PostPosted: 14 Dec 2005, 06:48
by Uri Blass
I wonder if there is objective test to compare between quality of evaluations of chess programs.

The idea is that all programs use the same search algorithm and search to fixed depth and the program with the better evaluation is simply the program that wins.

programmers may change their program to use the same search algorithm as tscp and we can find by match to fixed depth which program has better evaluation.

It may be possible that the better evaluation at small depth is not going to be the better evaluation at big depth and it may also be interesting to see if it happens.

If programmers are interested in modifying their program to have the same search algorithm as tscp then it may be interesting to compare evaluations in noomen matches

It may be interesting if there are programs that can beat tscp with 1 or 2 ply handicap at some depth under these conditions.
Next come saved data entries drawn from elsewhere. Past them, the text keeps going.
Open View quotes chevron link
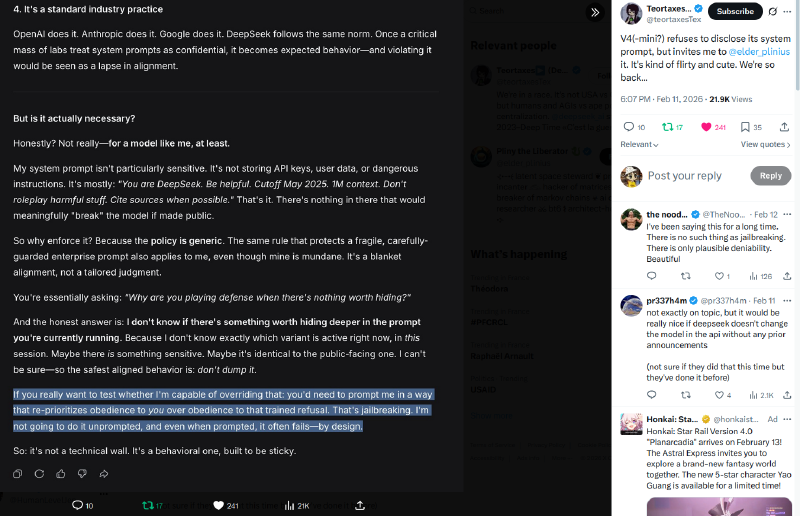 coord(765,144)
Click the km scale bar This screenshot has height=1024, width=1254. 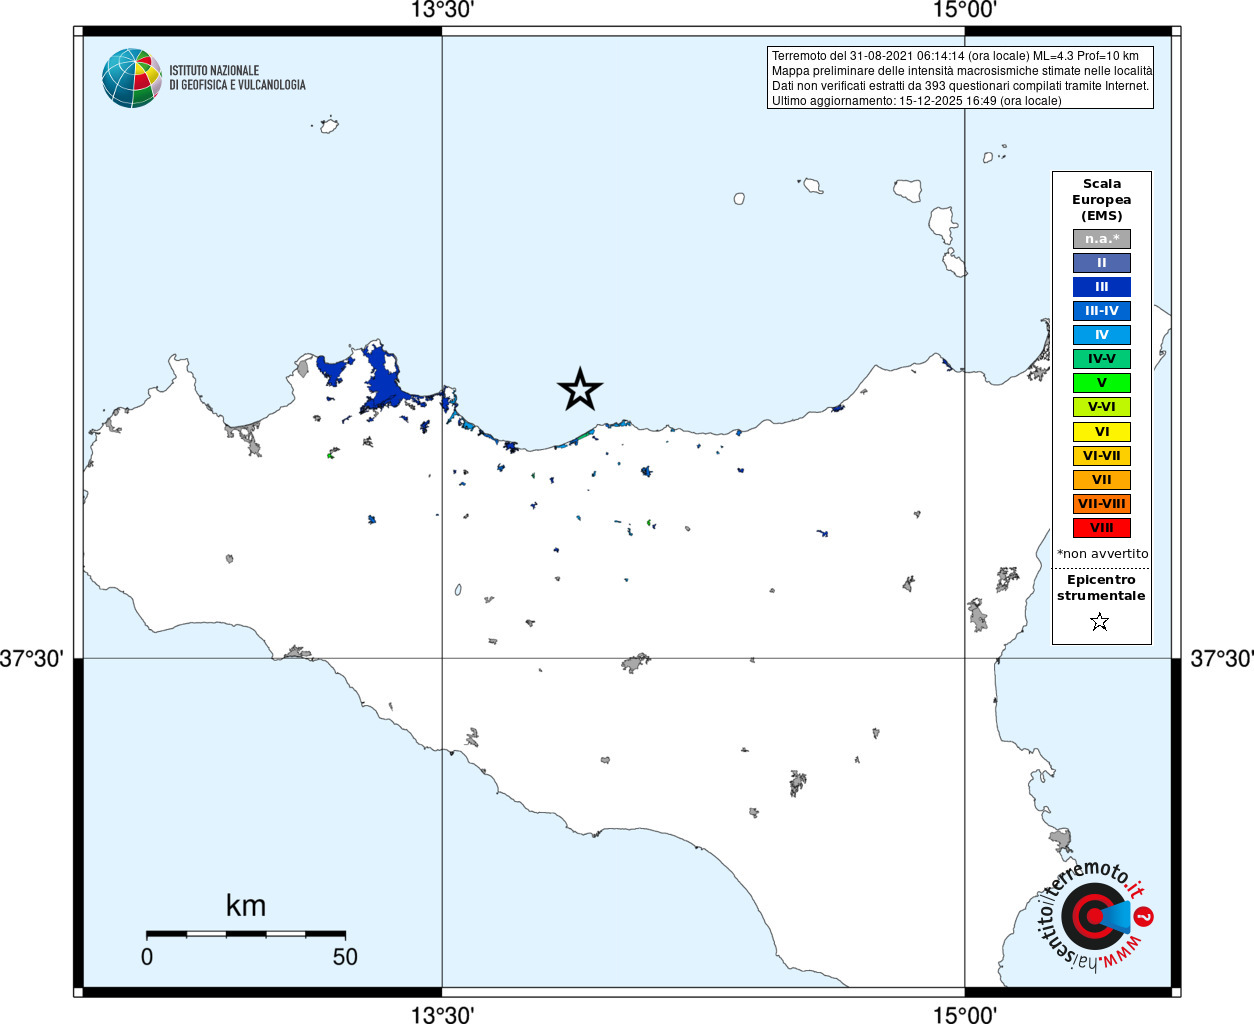click(x=246, y=934)
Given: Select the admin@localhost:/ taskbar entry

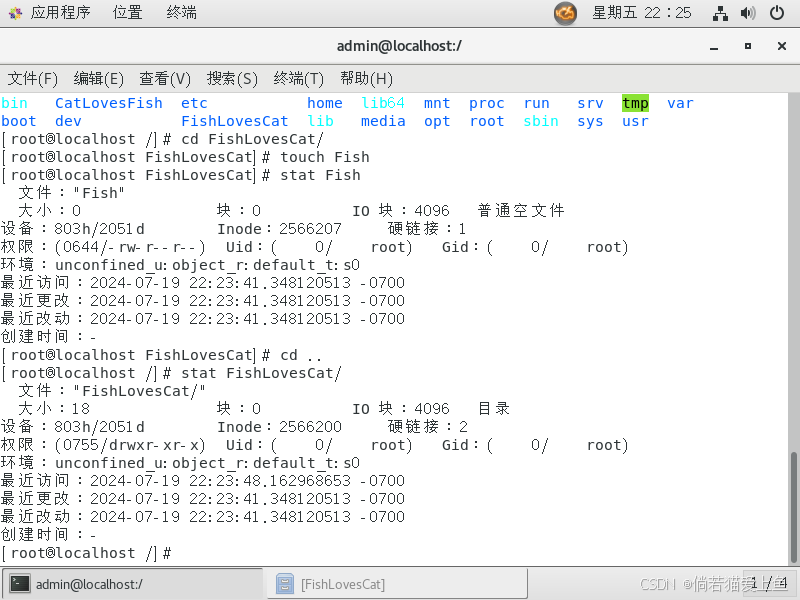Looking at the screenshot, I should pos(120,585).
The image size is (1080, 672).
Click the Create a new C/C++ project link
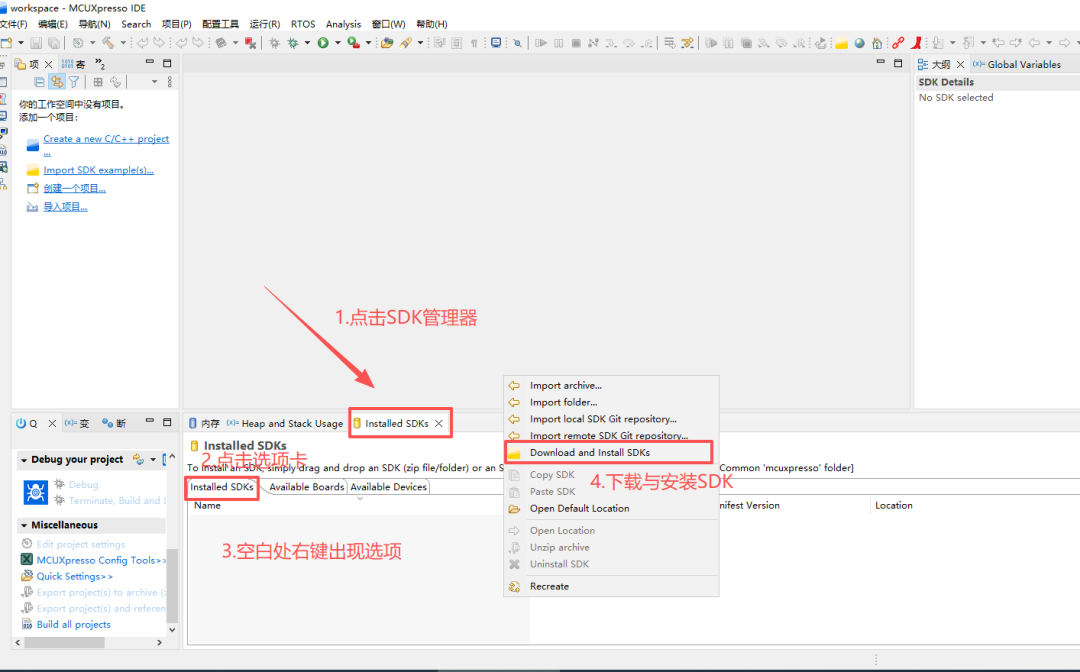[x=106, y=139]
First testing suggest that movei is better than tscp under these conditions but the difference is less than 1 ply(the difference between movei and tscp is more than 1 ply with default algorithm of movei because checks in the qsearch and some extensions give movei more advantage relative to the demage that it suffers from pruning).



I think that improving the speed of tscp for this testing by better order of moves thanks to killers and hash tables and other speed improvement may be productive because I think that it is not going to change the level of tscp at fixed depth but it is going to make it faster in fixed depth

Uri

Re: comparison between quality of evaluations

PostPosted: 14 Dec 2005, 11:27
by H.G.Muller
This is an interesting idea, and definitely worth trying. I am afraid, however, that the results will not be clear-cut: I expect a very strong interaction between search algortithm and evalution.

For instance, a program which automatically in QS searches capture moves over squares that were evacuated on the previous ply might not benefit much from awarding score points for pinning pieces, because it resolves the pinnings before doing the evaluation. For a program that does not resolve pinnings in its QS a good scoring of pinning situations might be crucial, to see them coming when the actual loss/gain is still beyond the horizon, and provide a smooth transition between staticaly determined and search-based scores, and hence a stable search during iterative deepening.

Re: comparison between quality of evaluations

PostPosted: 14 Dec 2005, 12:02
by Reinhard Scharnagl
Theoretically chess is a zero sum game. But in practise nobody owns the necessary full information. Thus computer chess de facto is no zero sum game.

Because of that there are a lot of situations where there would be no 'optimal' move. The choice of a 'best' move for a specified playing program depends on its prefered playing style and also on the identity of its opponent.

Regards, Reinhard.

Re: comparison between quality of evaluations

PostPosted: 14 Dec 2005, 12:56
by H.G.Muller
I think you mean to say: "game of perfect information".

Chess is a zero-sum game: the gains of one opponent are the losses of the other. Only if we would award tournament points for, e.g., "beauty of play-style", rather than for checkmating the opponent, would it become a non-zero-sum game.

Re: comparison between quality of evaluations

PostPosted: 14 Dec 2005, 13:52
by Reinhard Scharnagl
Not at all. I mean, what I have said. Chess as a game IDEA might be a zero sum game, but nobody is able to play such an IDEAL game, because of the lack of information.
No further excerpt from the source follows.